Search for spirit—from the sippy cup to beer pong

October 20, 2009

grape leavesBack in August I was touched by a piece in the New York Times Sunday Styles section titled “A Heroine Of Cocktail Moms Sobers Up.”  It was about writer, comic and mommy-blogger Stephanie Wilder-Taylor whose titles include “Sippy Cups Are Not For Chardonnay,” and “Naptime is the New Happy Hour,” confessing that she realized that despite the great opportunities for humor in her drinking, she had a problem with it and, because she loves her girls so much, she decided to quit drinking (to read the piece see: http://tiny.cc/E4Os0).

As synchronicity might have it, I visited her blog today to see how she was doing and her title was “Happy Report” about how not drinking has definitely been a good thing—and it was a beautiful post about the simple and beautiful gift that being present to our kids brings back to ourselves (http://tiny.cc/CvKZ1).

Having worked with many people with substance issues, I was also thinking about a recent story I heard about college partying—told by a young man who, being in recovery, was a pair of sober eyes on the festivities.  These included a bus to a restaurant where a number of kids puked on the bus, followed by a lot of puking at the restaurant, including on the tables, finished up with drinking back at that house where at least one boy blacked out and went into convulsions.  This is not uncommon in what I hear about the young party circuit, where ambulances are more than rarely summoned to intervene when alcohol poisoning besets yet another partier.

While parents have an extra motivation to use alcohol in moderation, or not at all if they can’t handle it properly, the drinking in the mommy set and the college set left me thinking about why all the drinking?  Obviously there is some fun to be had with drinking or no one would bother, much less get into trouble with it (as well as with drugs), however something I once heard came back into my mind and was haunting me:  that drinking was about spirit.  As alcohol is literally a “spirit,” it seemed that both the college kids with all their underlying stress and manic attempts to have as much fun as possible, are in a sense so hungry for spirit that they ingest the wrong spirit, and in such copious amounts because they are perpetually undernourished at the real spiritual level.  Perhaps if we hope to model realness and the bravery to stay with, and be nourished by, our actual feelings, our kids will learn how to party without poisoning themselves—and even to take it or leave it rather than making drugs and alcohol their secretly closest relationship.

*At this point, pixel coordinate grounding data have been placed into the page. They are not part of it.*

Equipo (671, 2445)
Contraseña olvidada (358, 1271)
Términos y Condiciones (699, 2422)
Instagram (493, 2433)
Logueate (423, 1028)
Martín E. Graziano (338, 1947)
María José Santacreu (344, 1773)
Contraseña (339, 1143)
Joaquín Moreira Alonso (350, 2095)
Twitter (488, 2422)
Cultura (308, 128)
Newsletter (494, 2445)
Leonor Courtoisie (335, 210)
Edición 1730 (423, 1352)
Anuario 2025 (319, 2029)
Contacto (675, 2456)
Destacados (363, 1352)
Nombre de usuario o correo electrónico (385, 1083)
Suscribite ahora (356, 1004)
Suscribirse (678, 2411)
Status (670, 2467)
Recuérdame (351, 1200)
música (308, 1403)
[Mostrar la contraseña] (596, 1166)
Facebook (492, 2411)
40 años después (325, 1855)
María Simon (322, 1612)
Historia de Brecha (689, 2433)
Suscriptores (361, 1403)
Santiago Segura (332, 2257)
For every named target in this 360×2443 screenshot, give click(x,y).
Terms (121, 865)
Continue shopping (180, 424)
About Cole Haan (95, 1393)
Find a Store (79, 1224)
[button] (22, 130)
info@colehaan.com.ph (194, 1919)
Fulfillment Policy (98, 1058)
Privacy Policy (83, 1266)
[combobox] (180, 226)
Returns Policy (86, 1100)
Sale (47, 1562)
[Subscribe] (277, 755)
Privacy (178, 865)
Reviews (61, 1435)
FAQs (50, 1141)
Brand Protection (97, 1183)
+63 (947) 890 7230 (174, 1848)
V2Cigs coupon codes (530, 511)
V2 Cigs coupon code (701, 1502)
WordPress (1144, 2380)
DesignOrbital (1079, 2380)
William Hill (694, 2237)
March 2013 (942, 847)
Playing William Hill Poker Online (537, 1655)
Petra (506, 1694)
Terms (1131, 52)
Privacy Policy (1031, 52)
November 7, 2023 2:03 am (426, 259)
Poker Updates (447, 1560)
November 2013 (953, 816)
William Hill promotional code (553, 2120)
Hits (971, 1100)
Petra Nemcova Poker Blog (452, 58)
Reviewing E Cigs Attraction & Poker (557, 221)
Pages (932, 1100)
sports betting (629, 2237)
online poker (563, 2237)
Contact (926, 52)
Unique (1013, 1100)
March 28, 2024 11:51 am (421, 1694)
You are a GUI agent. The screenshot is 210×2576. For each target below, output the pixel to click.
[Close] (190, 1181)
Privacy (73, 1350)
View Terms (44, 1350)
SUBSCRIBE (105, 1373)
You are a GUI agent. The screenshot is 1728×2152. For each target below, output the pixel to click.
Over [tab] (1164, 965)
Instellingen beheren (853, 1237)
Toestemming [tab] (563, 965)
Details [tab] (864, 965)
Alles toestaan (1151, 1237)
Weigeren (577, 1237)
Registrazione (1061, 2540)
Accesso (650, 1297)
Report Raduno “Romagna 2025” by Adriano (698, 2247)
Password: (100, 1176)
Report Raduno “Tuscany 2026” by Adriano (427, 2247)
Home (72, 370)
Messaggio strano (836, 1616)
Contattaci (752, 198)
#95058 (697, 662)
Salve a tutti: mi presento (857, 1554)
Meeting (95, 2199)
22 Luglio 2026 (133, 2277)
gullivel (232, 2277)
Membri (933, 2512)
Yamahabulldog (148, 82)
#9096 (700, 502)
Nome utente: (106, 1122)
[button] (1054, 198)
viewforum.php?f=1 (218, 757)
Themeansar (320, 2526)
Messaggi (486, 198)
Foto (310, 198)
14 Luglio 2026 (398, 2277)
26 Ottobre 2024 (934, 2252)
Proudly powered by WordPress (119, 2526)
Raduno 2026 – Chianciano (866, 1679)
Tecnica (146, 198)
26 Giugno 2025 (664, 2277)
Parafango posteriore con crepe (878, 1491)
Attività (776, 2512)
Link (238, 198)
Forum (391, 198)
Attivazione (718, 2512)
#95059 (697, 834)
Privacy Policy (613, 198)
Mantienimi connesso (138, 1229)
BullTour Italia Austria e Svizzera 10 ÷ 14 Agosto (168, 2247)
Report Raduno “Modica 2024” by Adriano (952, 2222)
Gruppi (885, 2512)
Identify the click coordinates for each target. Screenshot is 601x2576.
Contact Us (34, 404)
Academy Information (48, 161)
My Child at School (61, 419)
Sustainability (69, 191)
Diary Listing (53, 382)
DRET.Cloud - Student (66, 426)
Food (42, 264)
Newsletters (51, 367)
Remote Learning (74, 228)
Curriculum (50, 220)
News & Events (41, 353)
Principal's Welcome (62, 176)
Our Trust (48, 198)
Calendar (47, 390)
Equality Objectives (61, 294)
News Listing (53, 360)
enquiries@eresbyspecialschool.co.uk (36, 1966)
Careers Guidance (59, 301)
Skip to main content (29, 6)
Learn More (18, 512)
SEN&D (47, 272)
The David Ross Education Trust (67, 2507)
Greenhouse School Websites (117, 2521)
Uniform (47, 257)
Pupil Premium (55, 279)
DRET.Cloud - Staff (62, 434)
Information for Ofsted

The moms who are trying to make their way through a long afternoon with the kids, perhaps evoking old ghosts of pain in the past, may try to both numb their feelings, but also to seek some deeper spirit that, ironically, exists in the very relationships they might have with their kids—if they stay present for them.

My point today is compassion for those who are vulnerable to drugs and alcohol—sending kudos to those who are working their sobriety, particularly for the sake of their children.  The research does make clear that parental substance abuse is a risk factor strongly associated with later mental and physical illness when kids grow up.  And I also hope to send compassionate and non-shaming encouragement to join Stephanie Wilder-Taylor in choosing sobriety if you know in your heart that your drinking or substance abuse is taking you out of the parenting game at a time when your kids need full-court involvement.  Stephanie is great at endorsing a non-perfect and irreverent tone and still shining through as a caring and deeply loving parent.  And she’s really funny.

I believe that we get hurt in the context of relationships, and we heal in the context of relationships as well.  So let’s dedicate today to healing and supportive relationships, be it in AA, in the virtual space of mommy & daddy-blogs and/or in the pulsing tactile relationships of those who are in our faces this October day in 2009, in all the vivid love and pain of friendship and family—and let’s consciously do this in honor of all our collective children.